Did the ballet persuade anyone that Henri III was successfully heterosexual? (He may have been; historians still differ. But presenting a ballet is an odd way to argue the point.) Or did the ballet persuade anyone that France was a harmonious realm? Anne de Joyeuse later organised the massacre of several more thousand Huguenots, and died as childless as the king he served, during Catherine’s lifetime. Seven months after Catherine’s death, king Henri himself was assassinated.

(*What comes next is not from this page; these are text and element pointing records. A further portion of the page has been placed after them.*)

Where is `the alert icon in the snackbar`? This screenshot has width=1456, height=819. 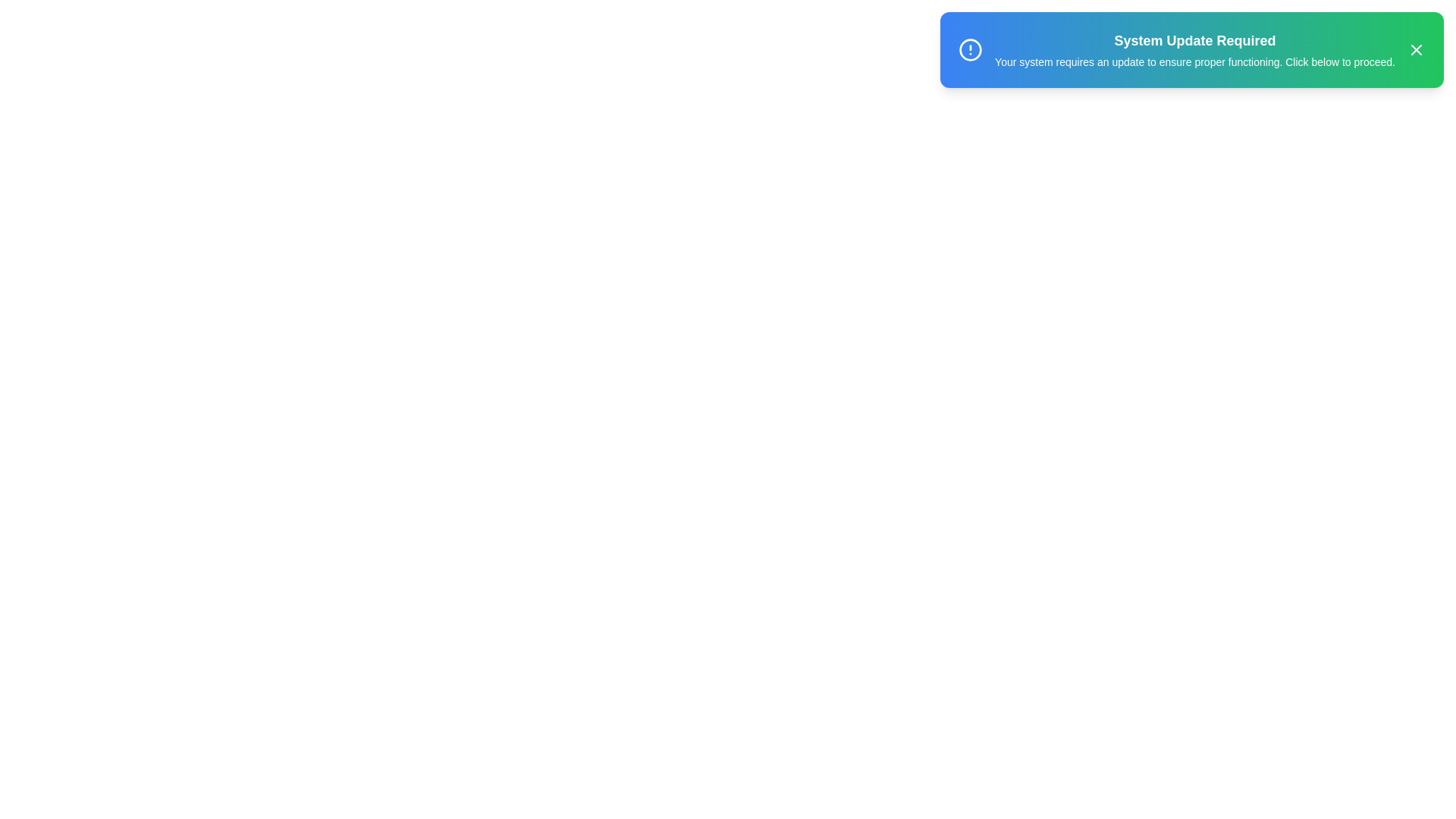
the alert icon in the snackbar is located at coordinates (971, 49).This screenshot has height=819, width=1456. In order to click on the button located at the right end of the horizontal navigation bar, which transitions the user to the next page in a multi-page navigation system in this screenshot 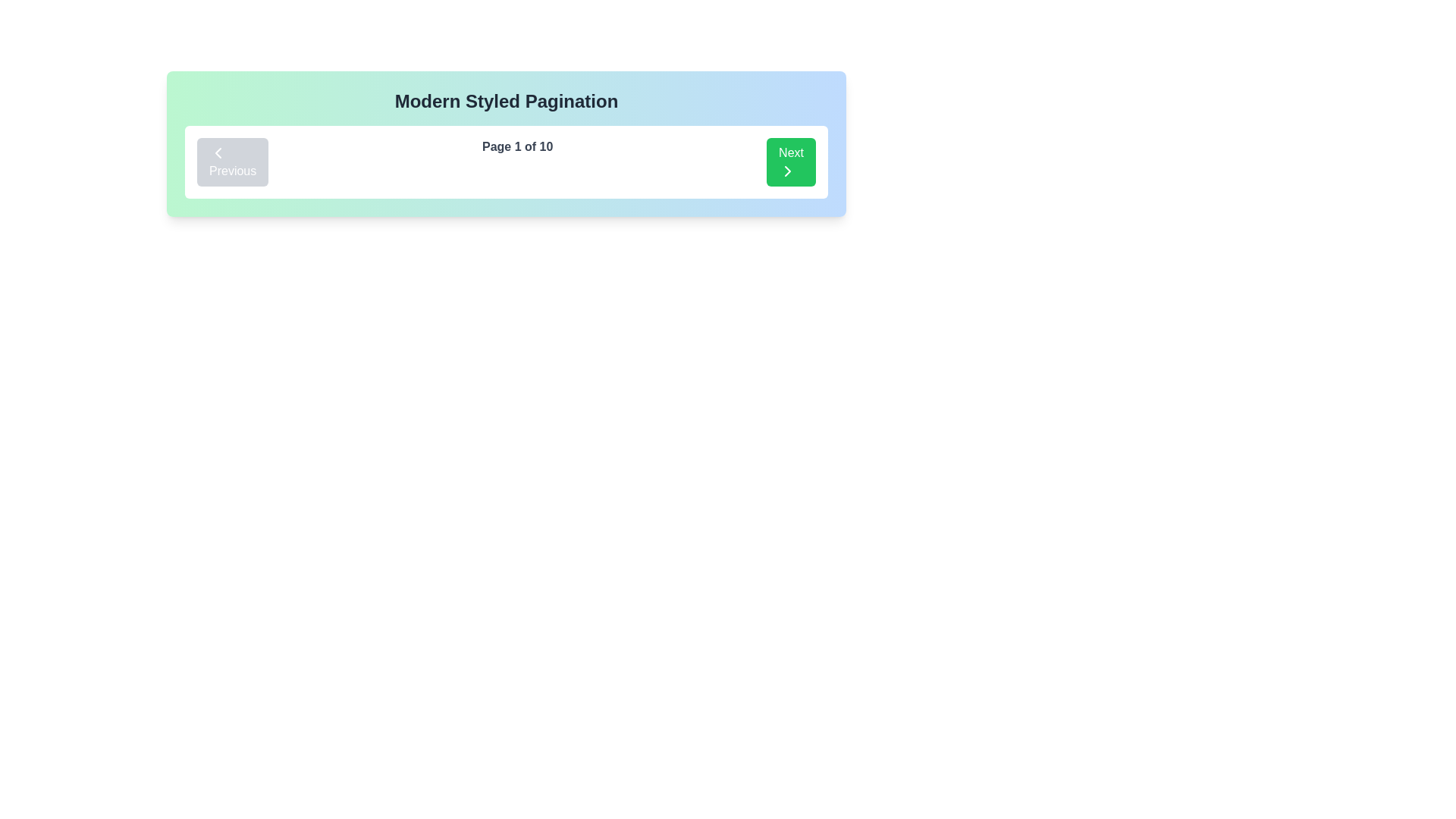, I will do `click(790, 162)`.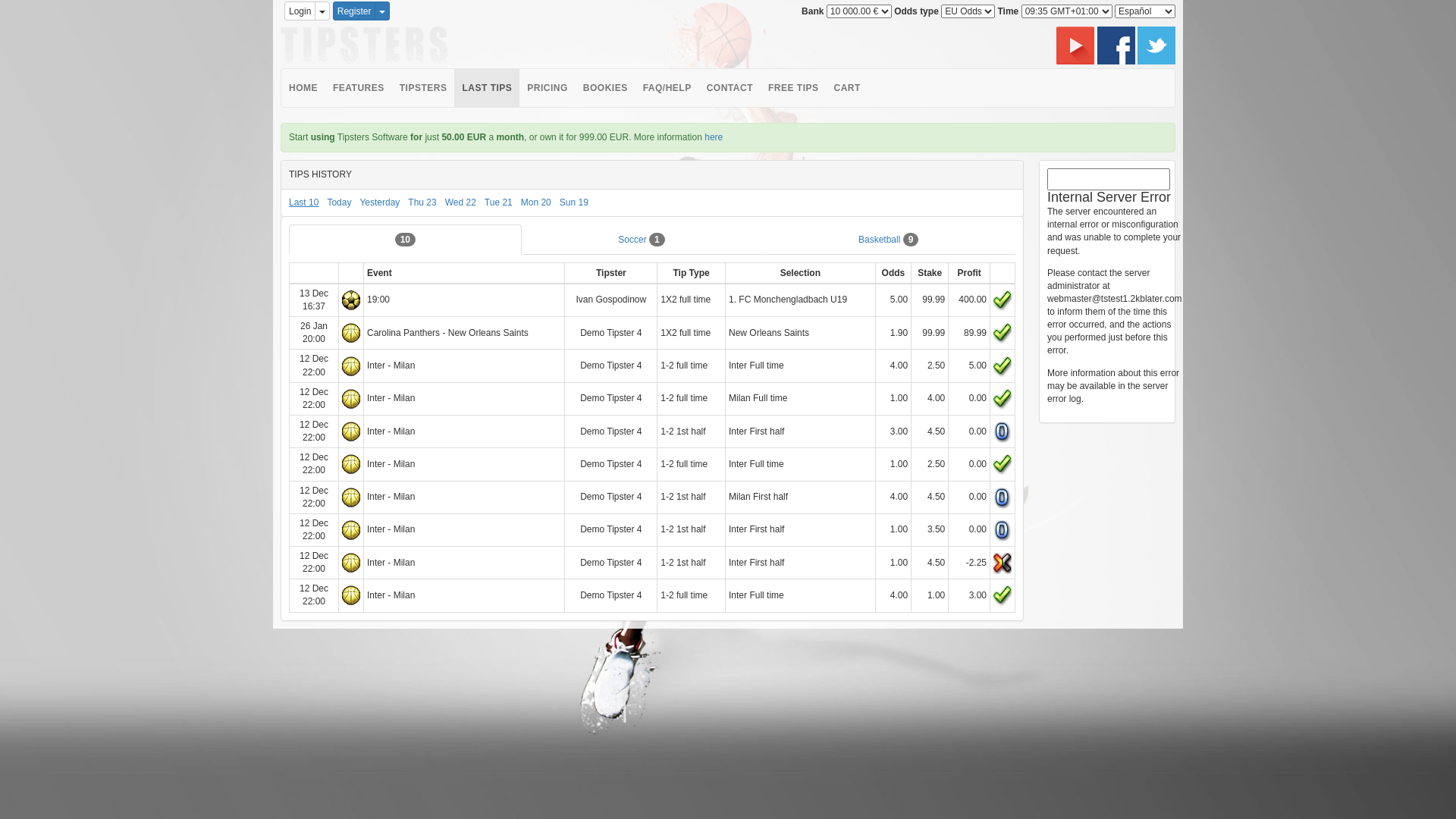 Image resolution: width=1456 pixels, height=819 pixels. What do you see at coordinates (573, 201) in the screenshot?
I see `'Sun 19'` at bounding box center [573, 201]. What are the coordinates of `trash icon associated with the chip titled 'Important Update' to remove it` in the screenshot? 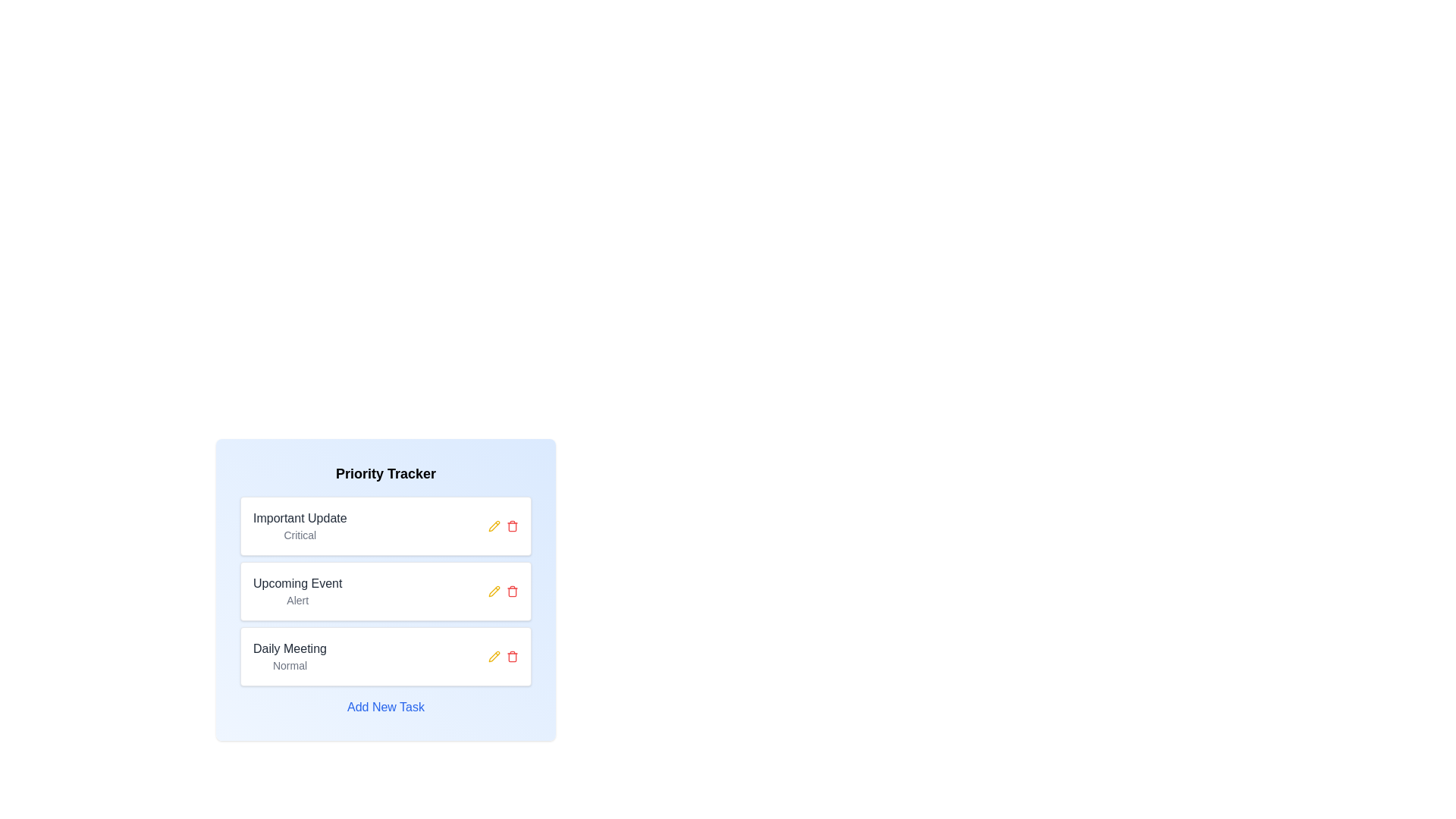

These are the highly unpromising political circumstances in which ballet became central to French court life. Catherine, a true product of the Italian Renaissance, did much for all the arts, not least painting. But ballet above all was the vehicle she chose for political statements. She invented the ballet de cour, in which kings, queens, and courtiers danced to an admiring public. The tradition lasted across Europe, to some degree until the 1760s: a famous painting shows the young Marie-Antoinette and two of her brothers dancing a juvenile ballet de cour. The connection of ballet style to royal deportment was crucial for centuries.
Yet there were and remain many reasons why we should not regard any royal family as exemplary. In Catherine de Medici we see the full and partly appalling complexity of ballet’s historical implications.